Жернова. 1918–1953 | страница 10



Божье промышленье
скорби посылает ей
за грехи сы-но-вни-еее.
Боже, спаси родную Ру-усь.
Боже, прости е-е-ооо,
Боже, храни е-е-ооо.

Бабель остался возле колонны, Каннегисер прошел вперед, где плавал лиловый дым кадильниц.

Певчие уже не молитву пели, а плач, затапливая слезами фигурки молящихся:

Много в удел ей дано испытани-ий,
Много дано ей еще пережи-ить.
Дай обновлени-е,
дай уповани-е,
доблесть и силу ее возроди-ить.
Боже, храни родную Ру-усь…

Леонид прошел к алтарю, поставил несколько свечей, зажег их, стоял, крестился, слушал молитву, по щекам катились слезы…

В училище на общей утренней молитве он всегда стоял в строю, пел вместе со всеми. «Покаянная молитва о Руси» в последние месяцы была любимой в училище, ее пели с особым вдохновением…

Пели — всё в прошлом…

После ареста «заговорщиков» занятия в училище прекратились и, скорее всего, навсегда. Впрочем, это уже не имеет никакого значения. Потому что юнкер Каннегисер свой первый и единственный бой назначил себе сам и примет его. А бог должен помочь ему этот бой выиграть. И неважно, какой бог: православный или иудейский.

Патриарх Тихон, ветхий старец с белой бородой, полусидел в золоченом кресле, облитый шелком лиловой рясы, окруженный служками. Он тоже открывал рот и время от времени крестил прихожан золотым крестом с изумрудами. Прихожане кланялись, крестились, подходили к ручке святейшего, лобызали. На всех с хоров изливался могучий бас соборного дьяка:

Боже, храни родную Ру-усь…
Боже, храни ее-ооо…
Боже, спаси ее-ооо…

Ему, рыдая, вторил хор.


Забыв о Бабеле, Каннегисер дослушал молитву до конца, покинул собор и пошагал в сторону Адмиралтейской набережной.

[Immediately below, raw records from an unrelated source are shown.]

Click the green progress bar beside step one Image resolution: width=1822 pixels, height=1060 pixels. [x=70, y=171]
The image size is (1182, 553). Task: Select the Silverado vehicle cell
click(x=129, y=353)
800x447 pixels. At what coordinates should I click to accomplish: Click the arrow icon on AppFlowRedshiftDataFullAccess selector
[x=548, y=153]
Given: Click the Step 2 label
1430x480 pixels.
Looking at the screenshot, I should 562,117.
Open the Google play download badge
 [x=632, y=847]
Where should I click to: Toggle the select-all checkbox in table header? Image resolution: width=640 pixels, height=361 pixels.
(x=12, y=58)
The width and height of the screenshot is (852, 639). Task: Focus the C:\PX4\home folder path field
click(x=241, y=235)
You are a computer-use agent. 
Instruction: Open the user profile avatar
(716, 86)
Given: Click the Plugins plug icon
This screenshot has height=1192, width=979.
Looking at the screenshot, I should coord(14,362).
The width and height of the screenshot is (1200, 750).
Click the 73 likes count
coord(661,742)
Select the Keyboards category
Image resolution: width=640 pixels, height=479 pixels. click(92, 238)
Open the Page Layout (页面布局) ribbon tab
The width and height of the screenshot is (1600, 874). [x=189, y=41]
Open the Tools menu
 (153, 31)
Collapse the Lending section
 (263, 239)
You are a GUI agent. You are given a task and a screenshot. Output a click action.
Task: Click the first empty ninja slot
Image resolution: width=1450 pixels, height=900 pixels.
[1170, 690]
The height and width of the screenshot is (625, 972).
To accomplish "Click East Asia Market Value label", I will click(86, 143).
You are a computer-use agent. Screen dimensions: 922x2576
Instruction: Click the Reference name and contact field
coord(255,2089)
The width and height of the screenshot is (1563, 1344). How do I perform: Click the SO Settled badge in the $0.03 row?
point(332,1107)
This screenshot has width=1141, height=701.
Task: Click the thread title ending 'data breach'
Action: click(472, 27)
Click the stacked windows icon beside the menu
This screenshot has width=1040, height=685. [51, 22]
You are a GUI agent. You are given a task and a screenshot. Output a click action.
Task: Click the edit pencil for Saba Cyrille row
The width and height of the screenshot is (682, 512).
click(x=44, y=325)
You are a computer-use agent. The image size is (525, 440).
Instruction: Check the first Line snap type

Бабель догнал, пристроился рядом, затараторил:

— Им уже таки недолго осталось… всем этим графьям, архиереям и прочим. Они себе думают, что вымолят у своего бога возвращения к прошлому. Идиоты! Гнездо заговорщиков. Ничего, Чека скоро наведет порядок и здесь… Я недавно побывал в морге на Выборгской стороне — ужас! Расстрелянные свалены в штабеля… Кого там только нет…

— Чему ты радуешься?

— Я? Радуюсь? — смутился Бабель. — Нет! Наоборот — жуть берет. Вони-ища-ааа! Зимой еще ничего, а сейчас… Я к тому, что газетчик должен все видеть, ко всему привыкнуть, ко всем, так сказать, изнанкам жизни… И, знаешь, щекотит. Да! Я еще не видел, как расстреливают, но посмотрю обязательно…

— Не забудь попробовать…

— А-ааа… Н-нет… Пожалуй — нет. Не смогу. Хотя, впрочем… Куприн говорил, что писатель все должен попробовать. Если собрался писать о сапожнике, научись этому ремеслу. Если пекарем — потрудись пекарем. Даже роди, если получится… Хах-хи-хи! — поперхнулся он коротким смешком. Но заметив, что Канегисер хмурится, сменил пластинку: — Впрочем, все это ерунда… Я слыхал — твой брат застрелился? Нет? Болтают всякое… Он ведь был членом Петросовета? Так? В Одессе за это таки много говорили… Ну а ты? Что пишешь?.. У нас тут много одесситов. Собираемся иногда, разговариваем… Думаю податься в Москву: там сейчас решается все. А здесь… — пренебрежительный взмах рукой. — Хочу пойти к Горькому… Черт знает что! Не печатают! Нет, в газете кое-что, но так, мелочь уже, а хочется большого, настоящего, — тараторил без умолку Бабель.